From Author JS98463-43-5693


Hmm… next issue… how do we all feel about ID cards?

I know it’s an easy thing to oppose (who wants the number of the Beast on them?!), but, despite the official speechifying, does anyone have a cohesive argument for them?

3 Comments so far

  1. sean (unregistered) on March 31st, 2006 @ 7:50 am

    I’m safe, I think till 2015, however thats no argument either way. The costs alone of setting this up will be crippling and if personal experience of other similar Govt IT projects is anything to go by then this will overrun time and cost wise big time. If you’ve nothing to hide argument scares me. If I’ve nothing to hide, why in hell’s name does the Govt need to know?

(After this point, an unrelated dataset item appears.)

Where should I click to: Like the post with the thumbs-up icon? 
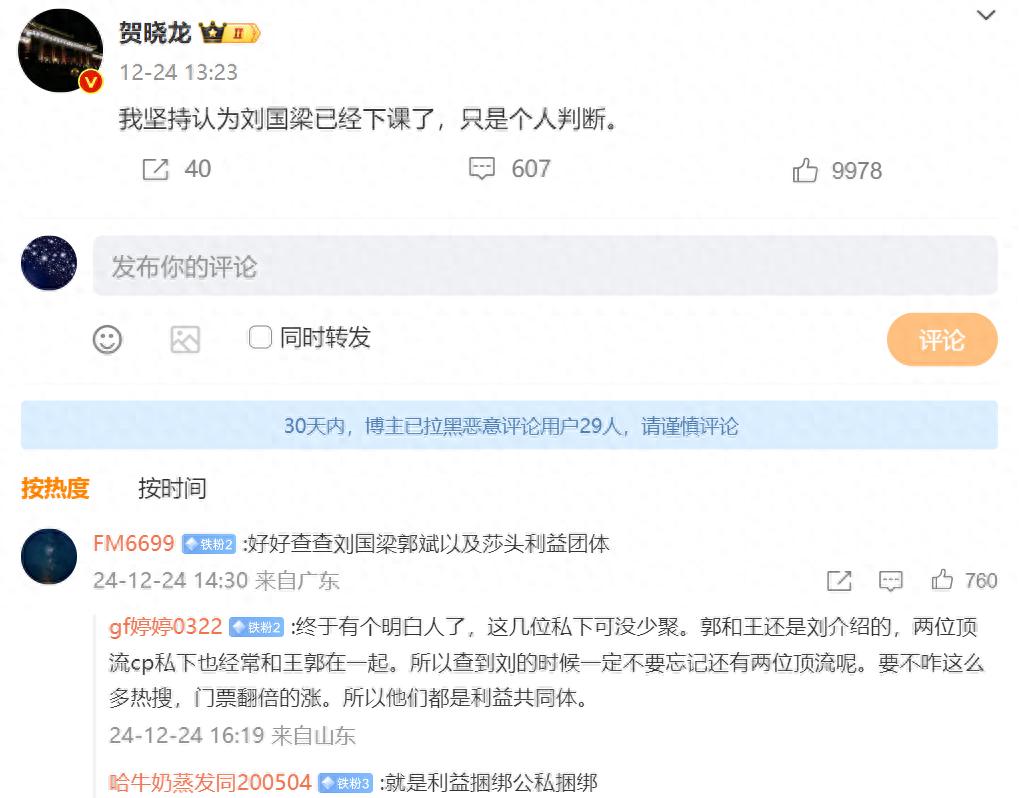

    Lucky are those with other nationalities.

  2. Jared (unregistered) on March 31st, 2006 @ 9:55 am

    It can see how, with the Oyster card initiative (blogged about earlier), the Govt could be happy to be tracking every single financial transaction, travel mood, etc. that people do.

    But really, it’s like those naff security questions at the airport – do they really think that a dedicated criminal or terrorist won’t be able to get a fake ID? Or take a cab? Or say ‘no’ to ‘did you let your baggage out of your possession?’. How thick do we think they are?

  3. Thom (unregistered) on April 3rd, 2006 @ 10:40 am

    Those “did you let your baggage out of your possession?” questions are not to catch out terrorists; they are for passengers who may have let their luggage be tampered with.

    There are also many examples of naive travellers who’ve been persuaded to transport unknown ‘gifts’ for other people.